> Task details: What lines below contain the string "will"? List them all.

** Opening Extracted entries block **

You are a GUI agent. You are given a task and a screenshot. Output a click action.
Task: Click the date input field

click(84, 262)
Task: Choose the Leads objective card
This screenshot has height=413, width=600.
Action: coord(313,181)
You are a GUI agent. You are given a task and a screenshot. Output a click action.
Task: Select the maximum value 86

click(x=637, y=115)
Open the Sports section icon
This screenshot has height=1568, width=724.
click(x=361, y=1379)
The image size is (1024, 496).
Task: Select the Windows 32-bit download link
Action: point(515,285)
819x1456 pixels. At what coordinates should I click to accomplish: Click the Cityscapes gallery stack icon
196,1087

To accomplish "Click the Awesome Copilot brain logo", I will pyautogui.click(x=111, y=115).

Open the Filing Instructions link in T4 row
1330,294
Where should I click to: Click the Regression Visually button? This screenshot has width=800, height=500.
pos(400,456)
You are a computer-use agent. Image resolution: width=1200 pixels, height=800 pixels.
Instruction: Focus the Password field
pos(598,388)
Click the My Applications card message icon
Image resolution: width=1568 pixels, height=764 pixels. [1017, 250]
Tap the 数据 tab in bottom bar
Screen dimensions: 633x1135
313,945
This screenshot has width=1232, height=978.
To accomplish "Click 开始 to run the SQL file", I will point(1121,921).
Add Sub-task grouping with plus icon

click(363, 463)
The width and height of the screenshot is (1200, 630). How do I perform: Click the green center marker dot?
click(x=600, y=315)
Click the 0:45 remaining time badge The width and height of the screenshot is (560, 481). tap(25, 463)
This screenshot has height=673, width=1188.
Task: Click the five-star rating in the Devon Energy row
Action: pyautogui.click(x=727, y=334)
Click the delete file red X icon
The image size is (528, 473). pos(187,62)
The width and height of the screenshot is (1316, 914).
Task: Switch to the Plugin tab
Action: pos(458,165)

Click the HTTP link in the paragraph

** Closing Extracted entries block **

> Solution to this problem:
To accomplish "Click the Awesome Copilot brain logo", I will pyautogui.click(x=111, y=115).
To accomplish "Click 开始 to run the SQL file", I will point(1121,921).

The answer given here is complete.